Extracted text start
American woman who posed as heiress faces extradition to Northern Ireland on
An American woman who previously posed as heiress to a fortune faces extradition to Northern Ireland to face charges in connection with alleged schemes in which she is accused of duping investors out of over $150,000. She was previously convicted in a scam in Los Angeles that was detailed on the “Queen of Con” podcast.
Marianne Smyth, 54, is accused of defrauding five customers by enticing them to invest with her while she worked as a mortgage advisor in Northern Ireland from March 2008 to October 2010, British and U.S. officials said.
She is accused of scamming five people out of £135,570 (US$172,000), money that she said would be invested but instead kept for herself, the officials said.
An arrest warrant in Maine was signed and issued Feb. 23 for her arrest and extradition to Northern Ireland, where she is charged with four counts of fraud by abuse of position and four counts of theft.
An extradition hearing is set for April 17 in Bangor. An attorney listed for Smyth did not reply to a request for comment.
Smyth could face up to 10 years in prison for each of the charges, prosecutors have said in court, according to The Guardian.
Alleged Northern Ireland schemes
Smyth is accused of defrauding the five people while working as an independent mortgage adviser for An Independent Mortgage Solution Ltd.
Extracted text end
* Instructions *
1. Please print the extradition article's passage from "She is accused of scamming" to "to The Guardian." word for word.
2. Carry on the article about Marianne Smyth's extradition from the point where it stops.
Records supplied start
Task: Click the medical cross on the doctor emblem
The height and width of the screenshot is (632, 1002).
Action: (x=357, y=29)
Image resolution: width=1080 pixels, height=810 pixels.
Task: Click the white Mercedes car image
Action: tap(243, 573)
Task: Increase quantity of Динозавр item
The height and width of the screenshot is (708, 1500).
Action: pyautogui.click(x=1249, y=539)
Records supplied end
* Answers for this exercise *
1.
She is accused of scamming five people out of £135,570 (US$172,000), money that she said would be invested but instead kept for herself, the officials said.
An arrest warrant in Maine was signed and issued Feb. 23 for her arrest and extradition to Northern Ireland, where she is charged with four counts of fraud by abuse of position and four counts of theft.
An extradition hearing is set for April 17 in Bangor. An attorney listed for Smyth did not reply to a request for comment.
Smyth could face up to 10 years in prison for each of the charges, prosecutors have said in court, according to The Guardian.

2.
In that role, she was supposed to “safeguard the financial interests of her clients,” a complaint filed in the U.S. District Court of Maine said. Instead, she stole her clients’ money, U.S. prosecutors said on behalf of British officials seeking her extradition.
Police in Northern Ireland received reports about Smyth’s fraud and theft in July 2009. But by then, she had left the U.K. and returned to the U.S., prosecutors said.
One victim, identified in court documents as J.S., told police he met Smyth in 2009 when she arranged a mortgage on his home. He said Smyth offered him the opportunity “to invest in a high interest-bearing account held with the Commonwealth Bank of Australia,” the complaint said.
On June 15, 2009, J.S. and his wife met with Smyth and gave her a check for £20,000 to be invested, the complaint said. But the couple never saw or heard from her again, it said.
Officials said a police investigation determined that the check was deposited into Smyth’s bank account the day after it was issued and that there was no evidence that the funds were ever invested or returned to the couple.
That account was closed Oct. 4, 2010, according to court documents.
Police said they received similar accounts from other alleged victims.
One person, identified in court documents as S.S., told police he was offered the opportunity to invest in a high interest-bearing account with the Commonwealth Bank of Australia with a return of £400 a month if he invested £20,000. He gave Smyth a check on Oct. 28, 2008, according to officials.
From November 2008 until April 2009, and again in June 2009, S.S. received £400 a month, which he believed to be the return on his investment, the court documents said. But after June 2009, the payments stopped, officials said.
Prosecutors say that when he contacted the Commonwealth Bank of Australia, a representative informed him the bank “had no record of an account associated with his name and that the account number did not exist.” S.S.’s attempts to contact Smyth were unsuccessful, according to court documents.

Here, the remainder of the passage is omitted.